According to published studies, the effects of genetic polymorphisms in the ABCB1 and CES1 genes on the blood concentration of dabigatran are controversial, and it is not clear whether dabigatran dosage and dosing intervals need to be adjusted according to genotype or other covariates in Chinese subjects.
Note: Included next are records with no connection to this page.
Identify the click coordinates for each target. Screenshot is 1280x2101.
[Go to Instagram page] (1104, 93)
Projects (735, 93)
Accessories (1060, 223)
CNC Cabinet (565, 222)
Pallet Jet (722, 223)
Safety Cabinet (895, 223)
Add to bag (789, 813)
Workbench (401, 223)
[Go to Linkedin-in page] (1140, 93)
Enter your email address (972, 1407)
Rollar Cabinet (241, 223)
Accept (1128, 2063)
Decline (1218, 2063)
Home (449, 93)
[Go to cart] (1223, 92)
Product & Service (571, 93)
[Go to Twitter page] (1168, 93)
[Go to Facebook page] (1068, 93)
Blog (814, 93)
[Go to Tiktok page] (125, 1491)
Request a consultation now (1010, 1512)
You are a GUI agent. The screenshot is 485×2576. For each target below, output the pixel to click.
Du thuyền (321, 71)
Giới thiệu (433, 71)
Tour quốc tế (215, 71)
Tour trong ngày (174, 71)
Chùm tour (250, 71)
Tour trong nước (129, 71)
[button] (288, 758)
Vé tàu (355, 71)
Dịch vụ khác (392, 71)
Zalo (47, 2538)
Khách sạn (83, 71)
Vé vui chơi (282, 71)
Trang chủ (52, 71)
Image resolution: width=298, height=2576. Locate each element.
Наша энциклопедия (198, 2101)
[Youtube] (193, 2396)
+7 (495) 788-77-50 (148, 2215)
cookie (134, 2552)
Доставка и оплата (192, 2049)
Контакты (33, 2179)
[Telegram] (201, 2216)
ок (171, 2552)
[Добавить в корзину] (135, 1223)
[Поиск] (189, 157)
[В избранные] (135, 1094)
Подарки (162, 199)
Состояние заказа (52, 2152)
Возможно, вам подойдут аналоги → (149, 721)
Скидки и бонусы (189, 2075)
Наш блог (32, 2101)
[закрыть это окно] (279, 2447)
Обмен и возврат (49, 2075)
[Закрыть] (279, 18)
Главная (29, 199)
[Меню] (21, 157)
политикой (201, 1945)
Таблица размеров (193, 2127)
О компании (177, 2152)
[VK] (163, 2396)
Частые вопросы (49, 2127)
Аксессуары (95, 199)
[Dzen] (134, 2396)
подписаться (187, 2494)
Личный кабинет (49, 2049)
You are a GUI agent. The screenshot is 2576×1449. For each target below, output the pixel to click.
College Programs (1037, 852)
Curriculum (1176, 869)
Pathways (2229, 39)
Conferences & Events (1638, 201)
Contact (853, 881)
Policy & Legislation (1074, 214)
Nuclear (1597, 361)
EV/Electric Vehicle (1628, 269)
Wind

For these purposes, we will include patient demographics, genetic polymorphisms, and PK data based on a population pharmacokinetic study of dabigatran ester in healthy Chinese subjects to analyze the effect on dabigatran pharmacokinetics.

The aim of this study was to develop a population pharmacokinetic model to understand the relationship between dabigatran-related genes and dabigatran plasma levels after a single oral dose in healthy Chinese subjects and patients, and to analyze the effects of genetic variation on the efficacy and safety of dabigatran etexilate.

Detailed Description

Not available

Study Timeline

• Status Verified: 2024-04
• Study First Submitted: 2024-04-24
• Study First Submitted QC: 2024-04-24
• Last Update Submitted: 2024-04-24
• Study First Posted: 2024-04-29
• Last Update Posted: 2024-04-29
• Study Start: 2024-05-01
• Primary Completion: 2025-06-10
• Study Completion: 2025-11-25

Recruitment & Eligibility

• Status: NOT_YET_RECRUITING
• Sex: All
• Target Recruitment: 30

Inclusion Criteria

1. Age 18-89 years;
2. ECG meeting the diagnostic criteria for atrial fibrillation;
3. Provide at least one valid blood sample for SNP testing;
4. no contraindication to anticoagulation, blood counts and coagulation times within normal reference values, and negative urine and stool occult blood;
5. not have had any stroke in the 6 months prior to enrollment.

Exclusion Criteria

1. Cardiac ultrasound suggestive of moderate-to-severe mitral stenosis or after mechanical valve replacement;
2. severe hepatic injury or renal insufficiency (estimated glomerular filtration rate [eGFR] <30 mL/(min*1.73m2))
3. History of stroke or peripheral arterial embolism during dosing;
4. patients at high risk of bleeding, such as history of bleeding, hematologic disorders, other disorders requiring anticoagulant therapy, peptic ulcer and other bleeding, and blood pressure >180/110 mmHg;
5. Combination of other serious diseases, such as malignant tumors, severe hepatic and renal insufficiency;
6. history of allergy to dabigatran and warfarin.

Study & Design

• Study Type: OBSERVATIONAL
• Study Design: Not specified

Primary Outcome Measures

Name	Time	Method
Plasma drug concentration	3 day	Blood samples collected 10-16 hours after the previous dose were considered trough plasma levels of dabigatran, and blood samples collected 1-3 hours after the dose were considered peak plasma levels.